• **EXERCISE**:
The lines to be extracted begin at the line containing "Task: Toggle comment" and end at the last line of the data below; copy them exactly and leave out the pictures.

(RECORDS FOR PROCESSING)

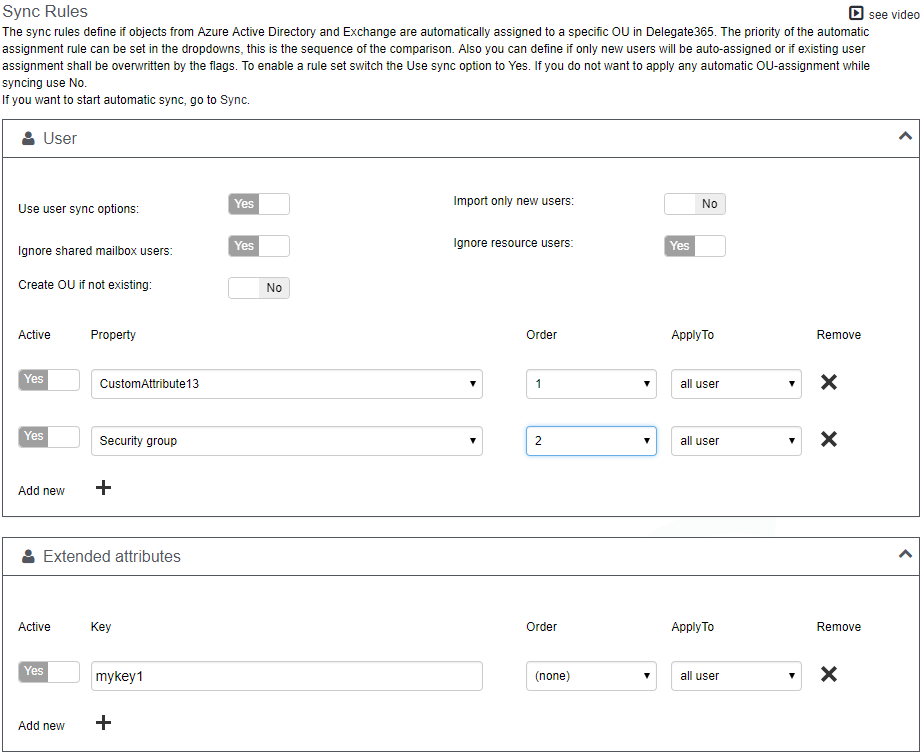Open Order dropdown showing value 2
The image size is (920, 752).
click(591, 441)
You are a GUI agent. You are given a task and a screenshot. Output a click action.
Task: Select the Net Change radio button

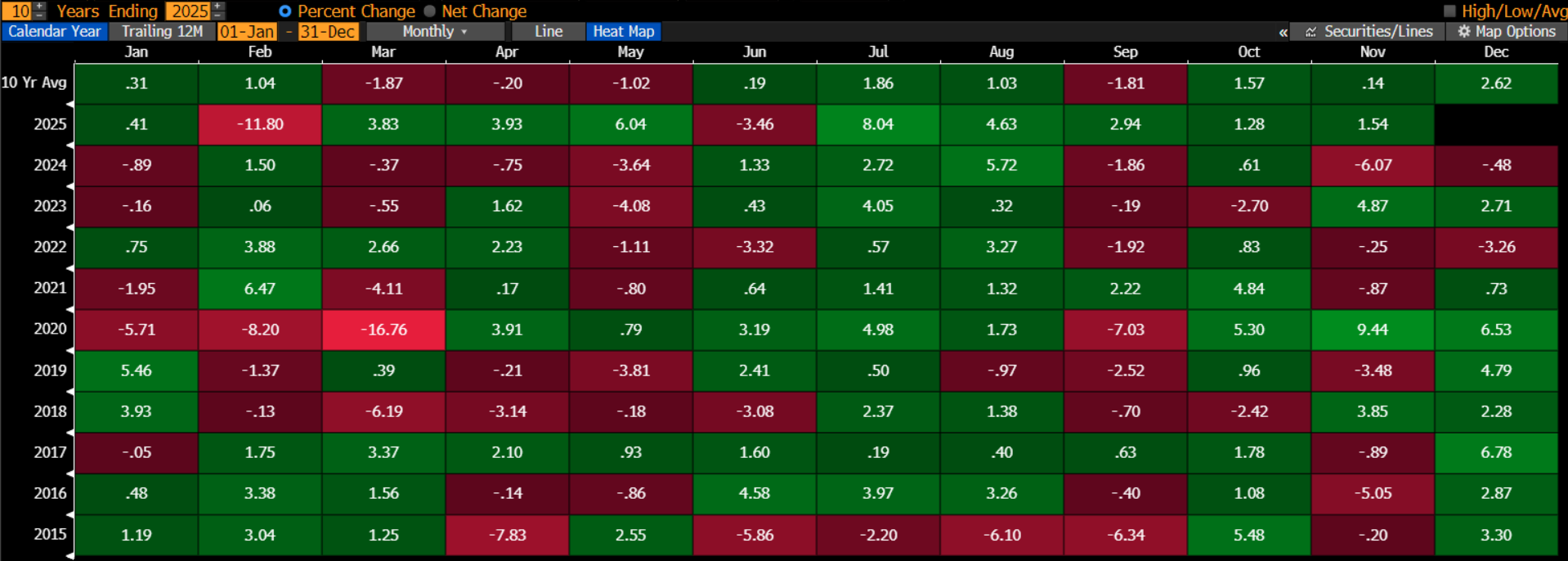tap(429, 11)
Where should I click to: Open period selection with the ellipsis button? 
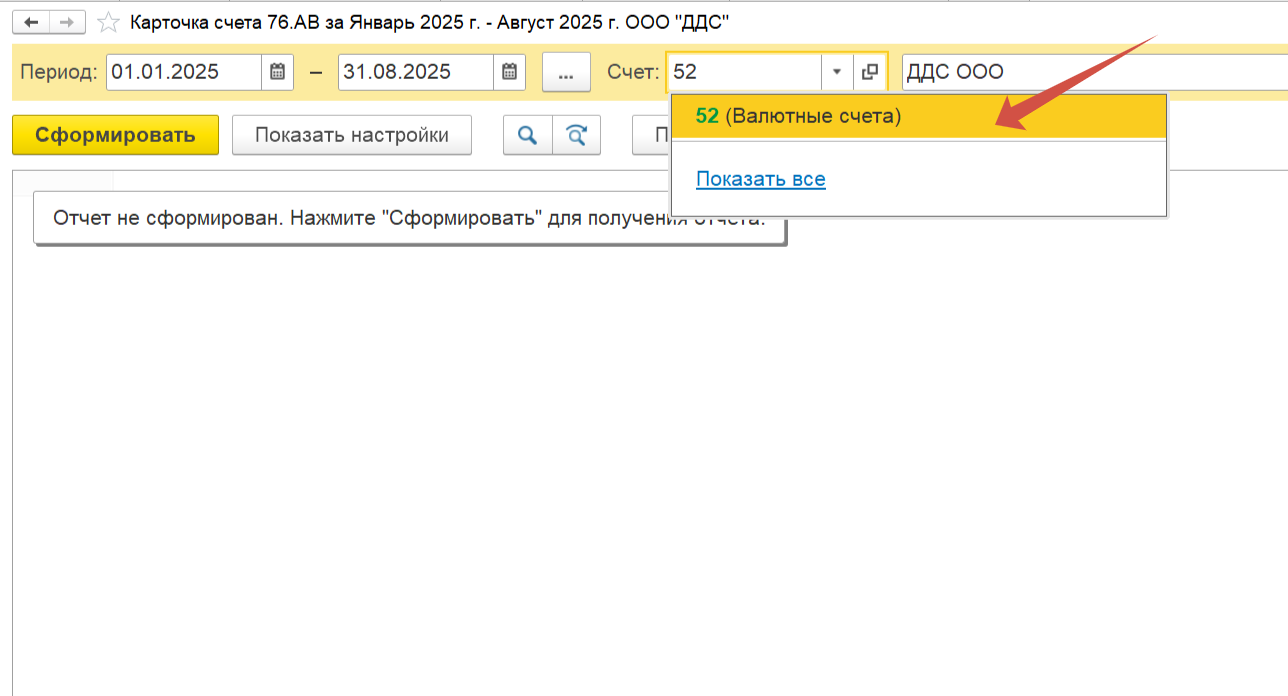[x=566, y=72]
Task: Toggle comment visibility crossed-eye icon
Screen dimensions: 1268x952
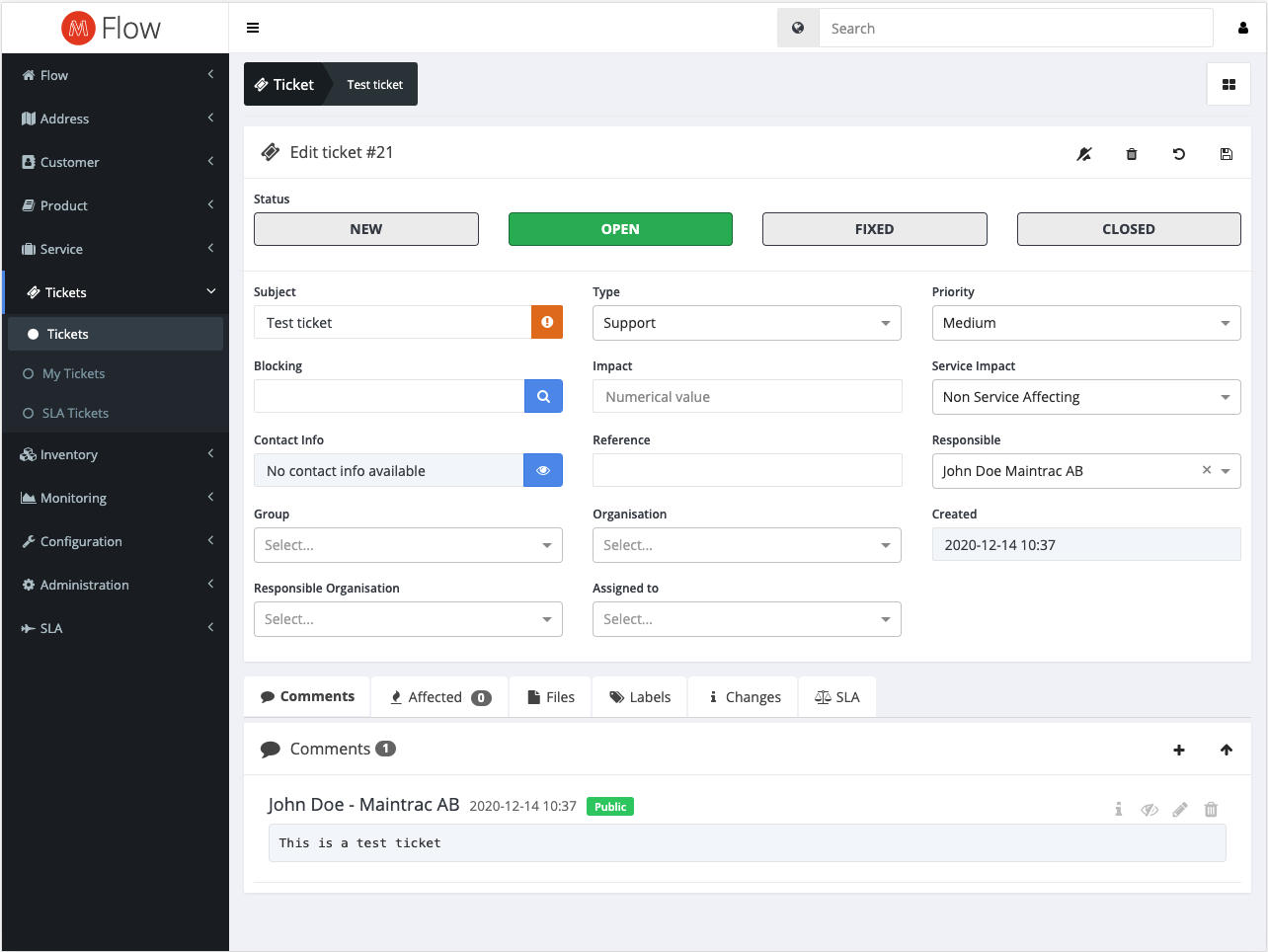Action: pos(1149,810)
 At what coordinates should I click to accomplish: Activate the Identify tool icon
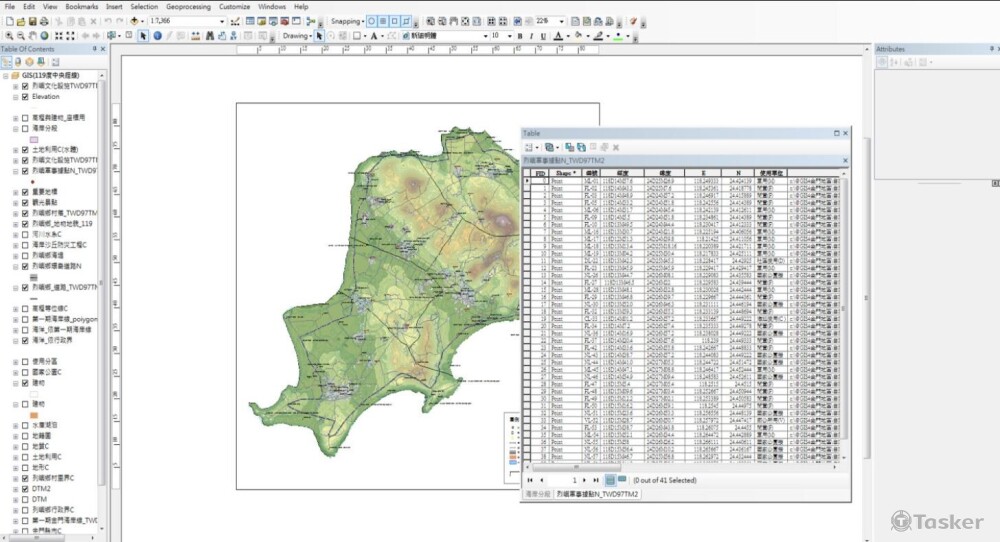coord(157,36)
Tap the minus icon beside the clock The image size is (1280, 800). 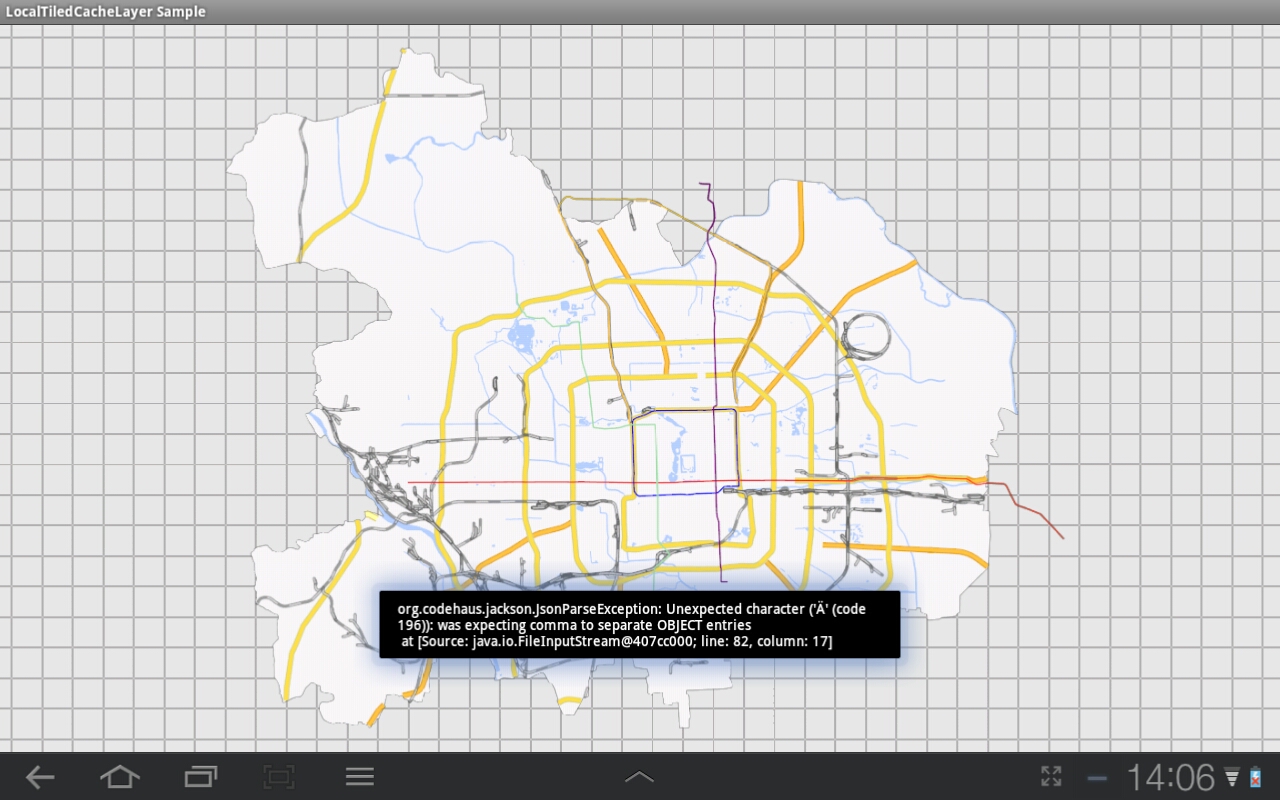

(End RECORDS FOR PROCESSING)

• **RESPONSE**:
Task: Toggle comment visibility crossed-eye icon
Screen dimensions: 1268x952
Action: pos(1149,810)
 At what coordinates should I click to accomplish: Activate the Identify tool icon
coord(157,36)
Tap the minus icon beside the clock The image size is (1280, 800). 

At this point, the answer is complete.